Supplied records:

•••••

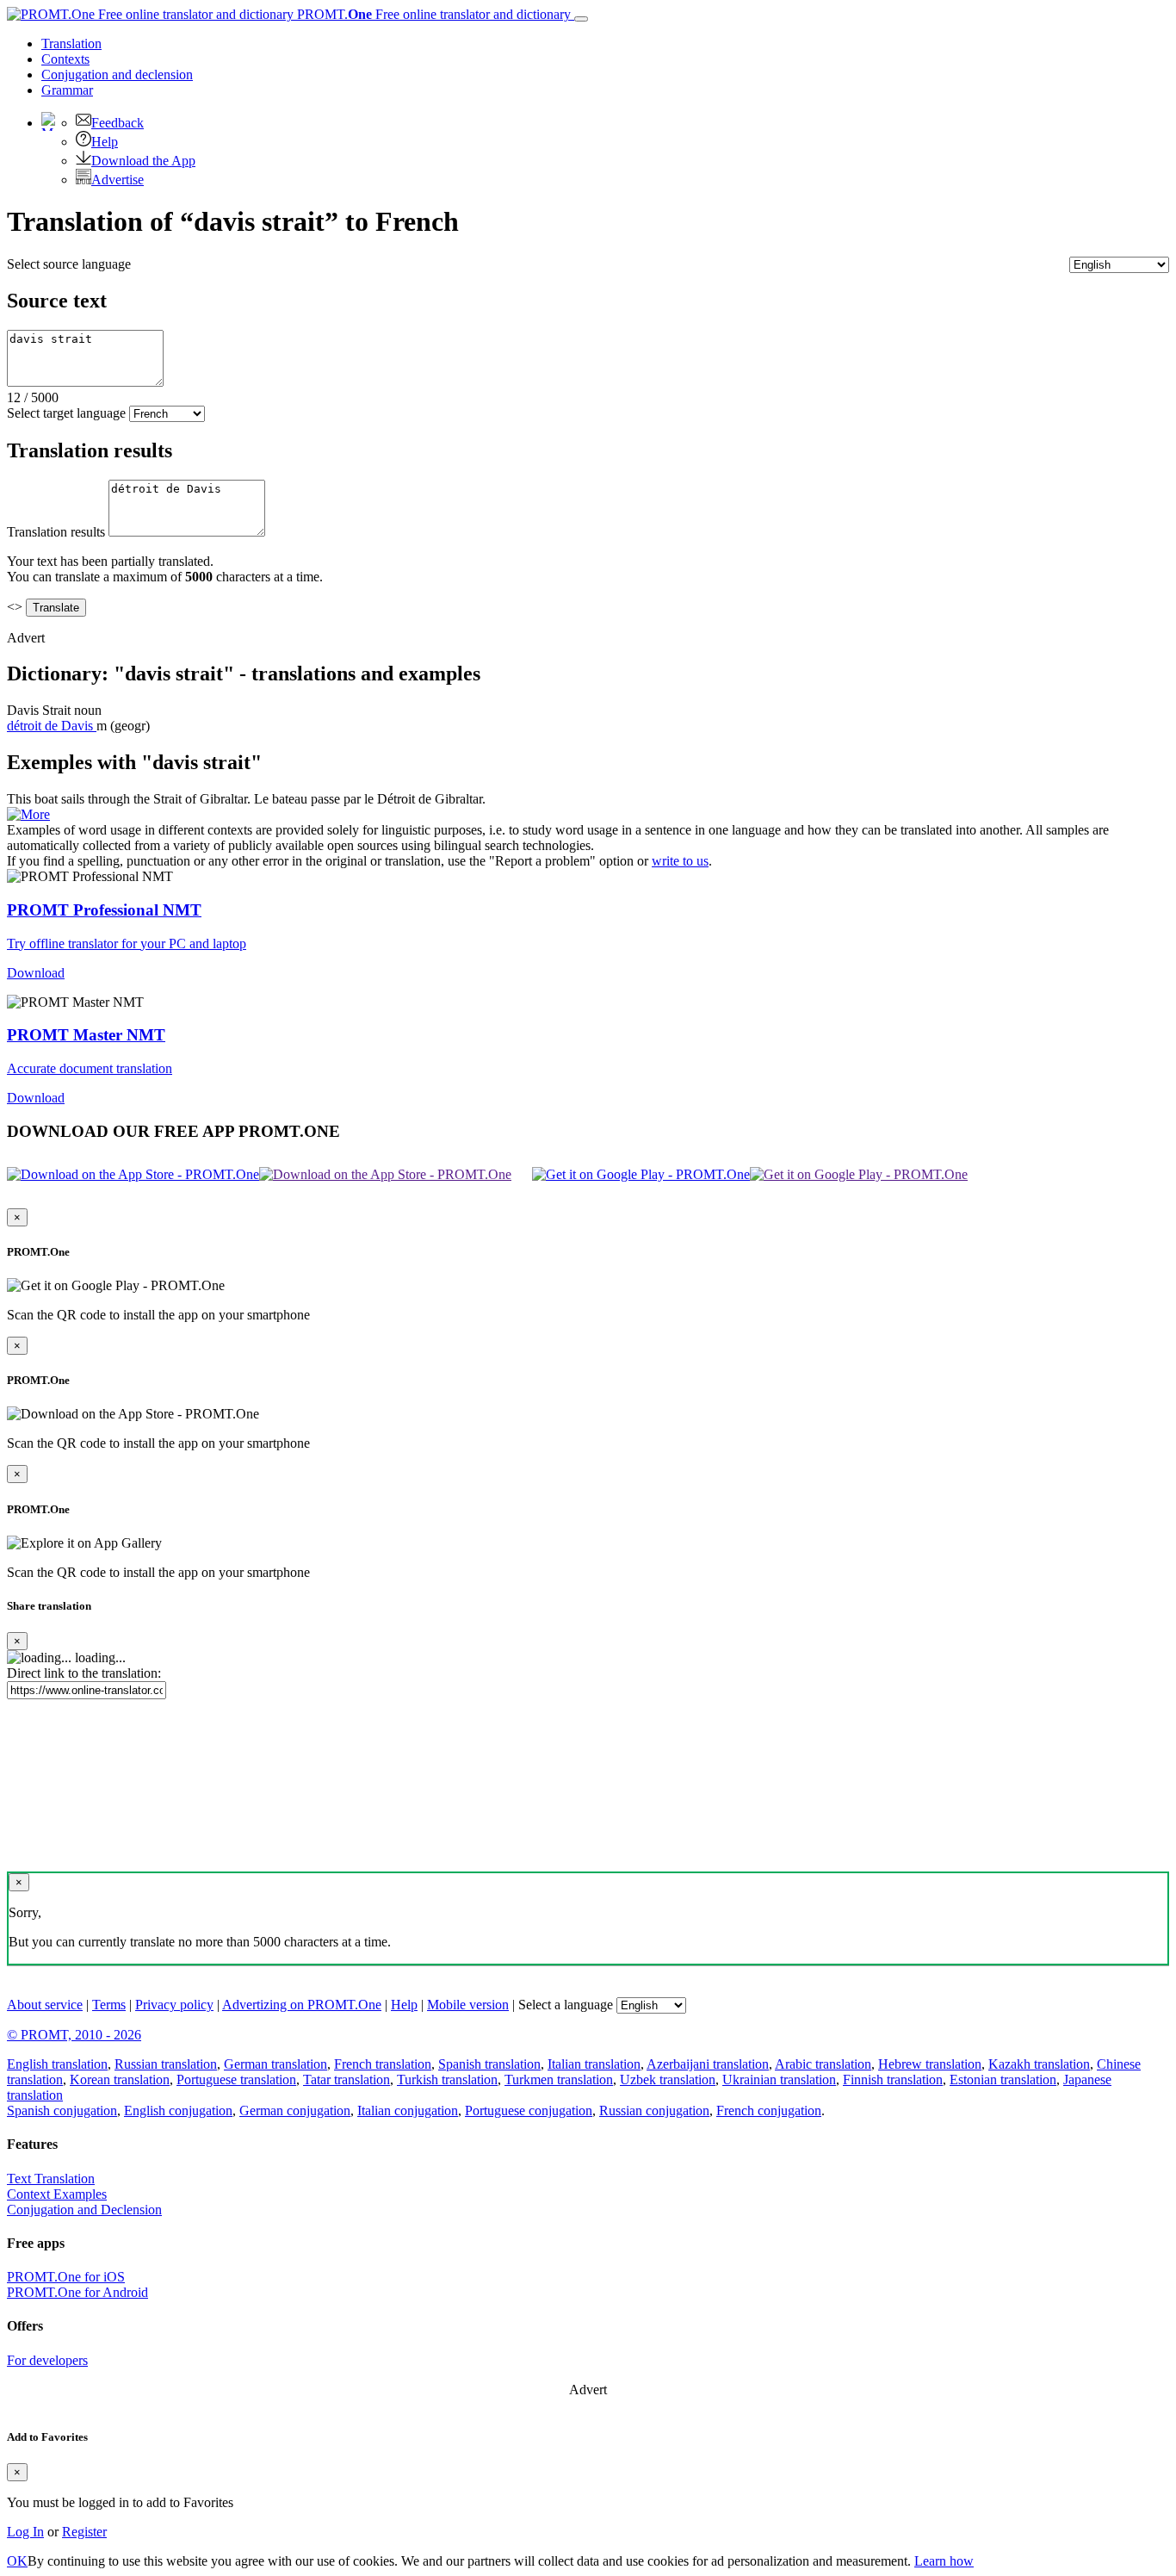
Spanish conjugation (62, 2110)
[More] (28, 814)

•••••

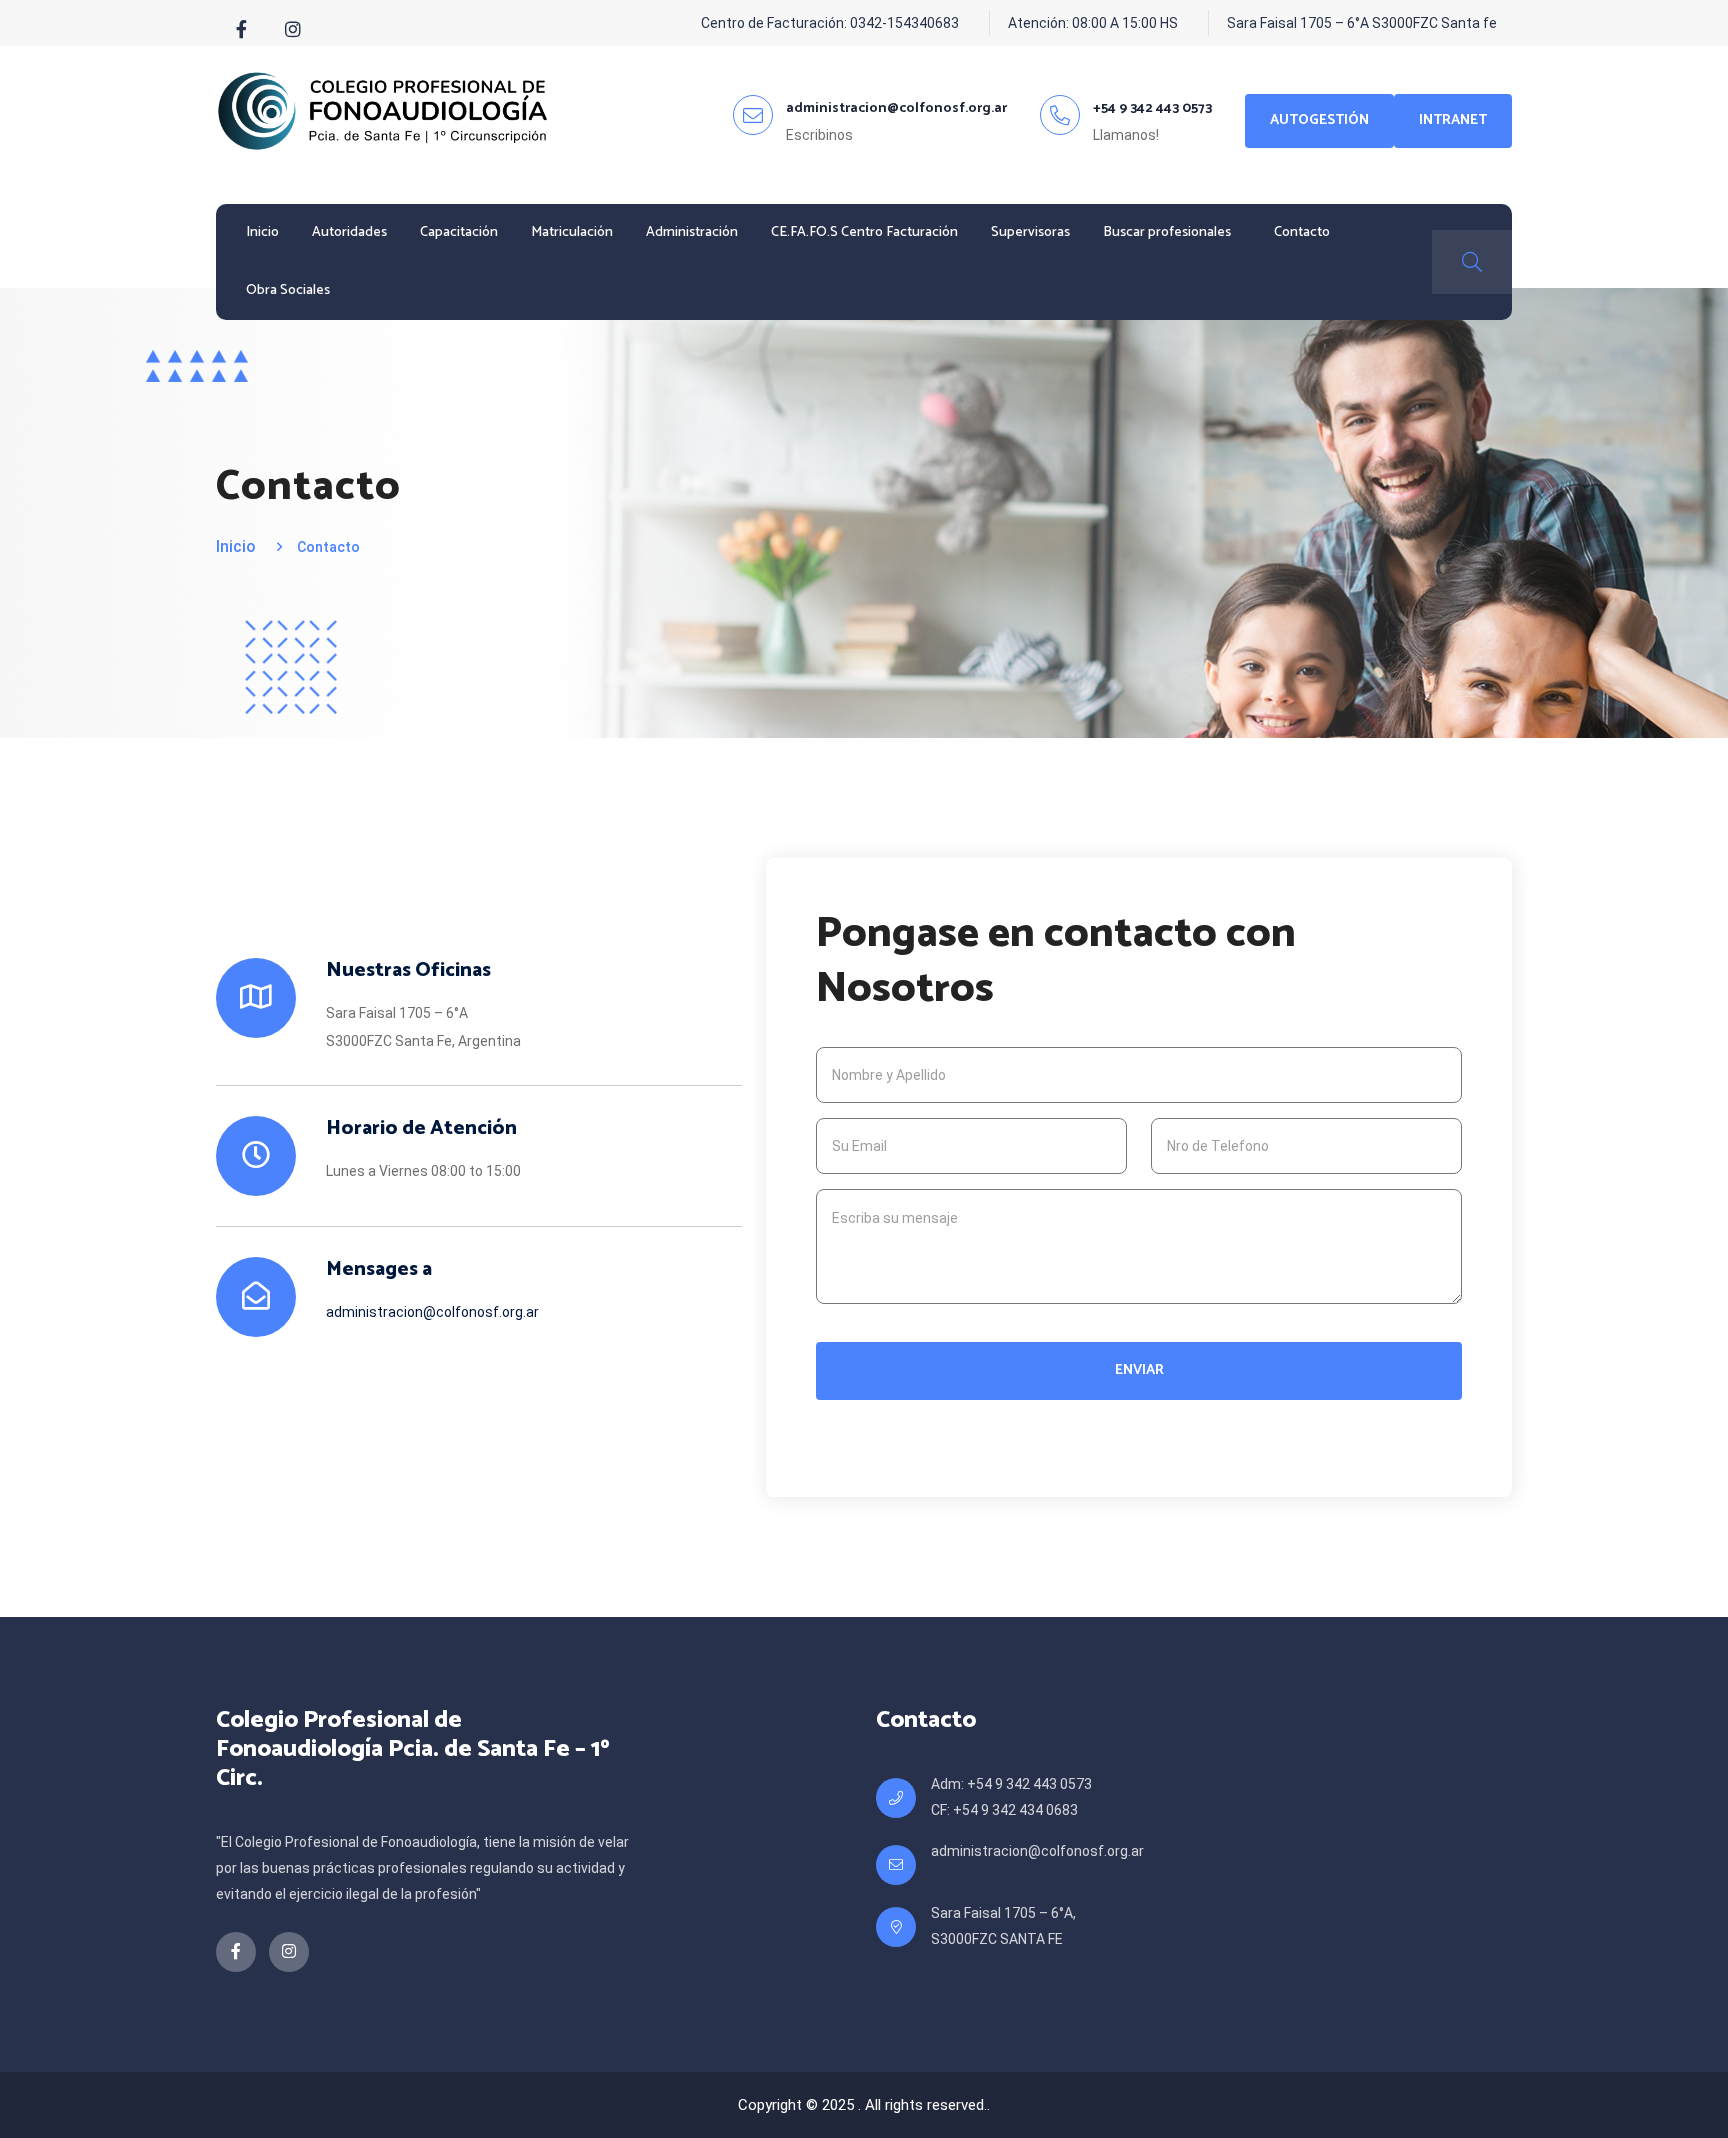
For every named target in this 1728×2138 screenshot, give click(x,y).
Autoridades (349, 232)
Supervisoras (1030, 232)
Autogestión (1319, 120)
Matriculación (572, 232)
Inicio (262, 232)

•••••

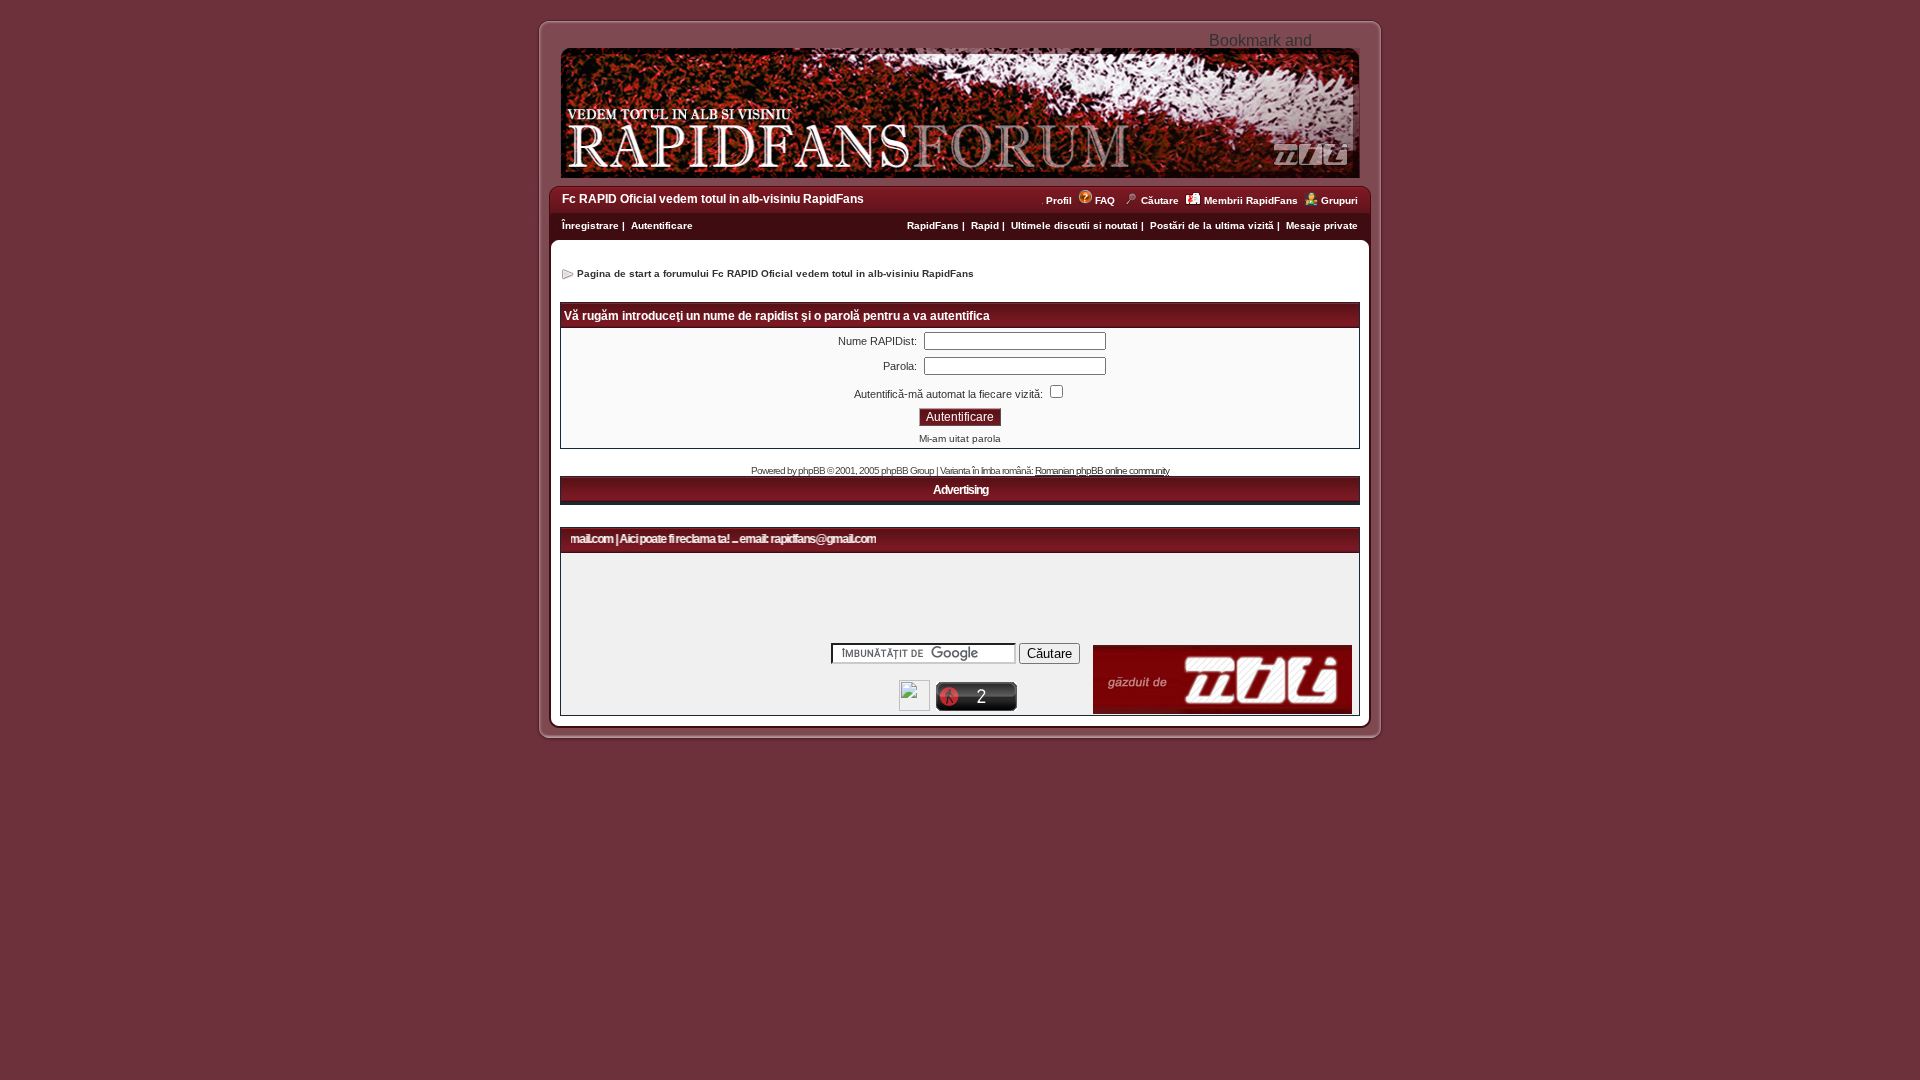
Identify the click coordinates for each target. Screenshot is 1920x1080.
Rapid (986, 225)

•••••

Problem statement: Taking the entries above, write out exactly the lines starting with the line containing "Supervisoras (1030, 232)" and going on through the line containing "Inicio (262, 232)", both included, and nothing else.

Answer to this exercise:
Supervisoras (1030, 232)
Autogestión (1319, 120)
Matriculación (572, 232)
Inicio (262, 232)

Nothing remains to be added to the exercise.